Set task
Please repeat the items below with "Where should I click to" replaced by "Where do I click to" everywhere it occurs, changing nothing else.

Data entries
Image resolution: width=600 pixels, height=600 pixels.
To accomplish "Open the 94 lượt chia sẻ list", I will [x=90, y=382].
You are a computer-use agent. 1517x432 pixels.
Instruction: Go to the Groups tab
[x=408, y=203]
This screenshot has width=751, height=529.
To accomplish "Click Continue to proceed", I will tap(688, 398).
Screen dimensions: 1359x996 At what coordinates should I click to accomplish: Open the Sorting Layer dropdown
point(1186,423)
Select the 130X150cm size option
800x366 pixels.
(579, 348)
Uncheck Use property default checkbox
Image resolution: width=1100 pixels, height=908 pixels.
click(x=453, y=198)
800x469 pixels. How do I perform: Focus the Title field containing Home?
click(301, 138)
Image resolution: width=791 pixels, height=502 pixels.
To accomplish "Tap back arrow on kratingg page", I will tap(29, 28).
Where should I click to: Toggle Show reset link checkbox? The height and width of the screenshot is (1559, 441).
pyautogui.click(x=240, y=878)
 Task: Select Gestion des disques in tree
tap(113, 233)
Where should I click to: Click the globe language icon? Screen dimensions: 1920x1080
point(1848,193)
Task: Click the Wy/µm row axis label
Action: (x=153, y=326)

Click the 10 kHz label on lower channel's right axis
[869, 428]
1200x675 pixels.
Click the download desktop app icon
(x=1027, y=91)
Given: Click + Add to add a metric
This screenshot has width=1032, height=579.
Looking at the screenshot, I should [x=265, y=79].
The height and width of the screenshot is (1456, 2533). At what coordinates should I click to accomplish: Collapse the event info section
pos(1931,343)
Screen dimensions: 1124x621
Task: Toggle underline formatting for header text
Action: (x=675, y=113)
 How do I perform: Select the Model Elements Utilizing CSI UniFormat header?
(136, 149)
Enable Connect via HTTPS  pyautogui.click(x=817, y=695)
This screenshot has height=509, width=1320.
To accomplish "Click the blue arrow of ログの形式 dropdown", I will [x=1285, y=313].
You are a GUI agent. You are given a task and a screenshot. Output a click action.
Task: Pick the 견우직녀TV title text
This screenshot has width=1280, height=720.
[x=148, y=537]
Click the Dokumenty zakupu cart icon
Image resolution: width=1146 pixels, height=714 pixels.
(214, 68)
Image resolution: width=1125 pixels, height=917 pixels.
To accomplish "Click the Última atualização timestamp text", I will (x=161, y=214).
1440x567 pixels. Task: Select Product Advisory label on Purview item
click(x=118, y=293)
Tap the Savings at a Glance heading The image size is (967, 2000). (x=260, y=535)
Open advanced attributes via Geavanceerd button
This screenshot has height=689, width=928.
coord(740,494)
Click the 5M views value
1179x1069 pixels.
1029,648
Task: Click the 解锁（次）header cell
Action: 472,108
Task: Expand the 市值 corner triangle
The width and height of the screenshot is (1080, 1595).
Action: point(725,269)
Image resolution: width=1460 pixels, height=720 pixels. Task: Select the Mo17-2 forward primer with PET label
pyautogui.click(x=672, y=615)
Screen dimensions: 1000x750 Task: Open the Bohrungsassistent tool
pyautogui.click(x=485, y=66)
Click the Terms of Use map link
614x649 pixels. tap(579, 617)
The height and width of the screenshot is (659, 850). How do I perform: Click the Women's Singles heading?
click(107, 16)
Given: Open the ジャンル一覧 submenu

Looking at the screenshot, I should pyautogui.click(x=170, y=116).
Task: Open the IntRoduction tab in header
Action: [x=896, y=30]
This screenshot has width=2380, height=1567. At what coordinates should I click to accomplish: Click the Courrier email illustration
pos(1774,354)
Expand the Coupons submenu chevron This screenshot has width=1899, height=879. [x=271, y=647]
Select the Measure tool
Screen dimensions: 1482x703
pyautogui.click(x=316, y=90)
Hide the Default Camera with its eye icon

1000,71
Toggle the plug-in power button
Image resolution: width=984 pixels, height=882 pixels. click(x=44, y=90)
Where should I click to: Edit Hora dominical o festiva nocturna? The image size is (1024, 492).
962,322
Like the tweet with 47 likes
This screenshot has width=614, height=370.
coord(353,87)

Reply
Image resolution: width=600 pixels, height=600 pixels.
To accomplish "Open the 94 lượt chia sẻ list", I will [x=90, y=382].
You are a computer-use agent. 1517x432 pixels.
Instruction: Go to the Groups tab
[x=408, y=203]
This screenshot has width=751, height=529.
To accomplish "Click Continue to proceed", I will tap(688, 398).
Screen dimensions: 1359x996 At what coordinates should I click to accomplish: Open the Sorting Layer dropdown
point(1186,423)
Select the 130X150cm size option
800x366 pixels.
(579, 348)
Uncheck Use property default checkbox
Image resolution: width=1100 pixels, height=908 pixels.
click(x=453, y=198)
800x469 pixels. How do I perform: Focus the Title field containing Home?
click(301, 138)
Image resolution: width=791 pixels, height=502 pixels.
To accomplish "Tap back arrow on kratingg page", I will tap(29, 28).
Where do I click to: Toggle Show reset link checkbox? The height and width of the screenshot is (1559, 441).
pyautogui.click(x=240, y=878)
 Task: Select Gestion des disques in tree
tap(113, 233)
Where do I click to: Click the globe language icon? Screen dimensions: 1920x1080
point(1848,193)
Task: Click the Wy/µm row axis label
Action: (x=153, y=326)

Click the 10 kHz label on lower channel's right axis
[869, 428]
1200x675 pixels.
Click the download desktop app icon
(x=1027, y=91)
Given: Click + Add to add a metric
This screenshot has width=1032, height=579.
Looking at the screenshot, I should [x=265, y=79].
The height and width of the screenshot is (1456, 2533). At what coordinates should I click to accomplish: Collapse the event info section
pos(1931,343)
Screen dimensions: 1124x621
Task: Toggle underline formatting for header text
Action: (x=675, y=113)
 How do I perform: Select the Model Elements Utilizing CSI UniFormat header?
(136, 149)
Enable Connect via HTTPS  pyautogui.click(x=817, y=695)
This screenshot has height=509, width=1320.
To accomplish "Click the blue arrow of ログの形式 dropdown", I will [x=1285, y=313].
You are a GUI agent. You are given a task and a screenshot. Output a click action.
Task: Pick the 견우직녀TV title text
This screenshot has width=1280, height=720.
[x=148, y=537]
Click the Dokumenty zakupu cart icon
Image resolution: width=1146 pixels, height=714 pixels.
(214, 68)
Image resolution: width=1125 pixels, height=917 pixels.
To accomplish "Click the Última atualização timestamp text", I will (x=161, y=214).
1440x567 pixels. Task: Select Product Advisory label on Purview item
click(x=118, y=293)
Tap the Savings at a Glance heading The image size is (967, 2000). (x=260, y=535)
Open advanced attributes via Geavanceerd button
This screenshot has height=689, width=928.
coord(740,494)
Click the 5M views value
1179x1069 pixels.
1029,648
Task: Click the 解锁（次）header cell
Action: 472,108
Task: Expand the 市值 corner triangle
The width and height of the screenshot is (1080, 1595).
Action: point(725,269)
Image resolution: width=1460 pixels, height=720 pixels. Task: Select the Mo17-2 forward primer with PET label
pyautogui.click(x=672, y=615)
Screen dimensions: 1000x750 Task: Open the Bohrungsassistent tool
pyautogui.click(x=485, y=66)
Click the Terms of Use map link
614x649 pixels. tap(579, 617)
The height and width of the screenshot is (659, 850). How do I perform: Click the Women's Singles heading?
click(107, 16)
Given: Open the ジャンル一覧 submenu

Looking at the screenshot, I should pyautogui.click(x=170, y=116).
Task: Open the IntRoduction tab in header
Action: [x=896, y=30]
This screenshot has width=2380, height=1567. At what coordinates should I click to accomplish: Click the Courrier email illustration
pos(1774,354)
Expand the Coupons submenu chevron This screenshot has width=1899, height=879. [x=271, y=647]
Select the Measure tool
Screen dimensions: 1482x703
pyautogui.click(x=316, y=90)
Hide the Default Camera with its eye icon

1000,71
Toggle the plug-in power button
Image resolution: width=984 pixels, height=882 pixels. click(x=44, y=90)
Where do I click to: Edit Hora dominical o festiva nocturna? The image size is (1024, 492).
962,322
Like the tweet with 47 likes
This screenshot has width=614, height=370.
coord(353,87)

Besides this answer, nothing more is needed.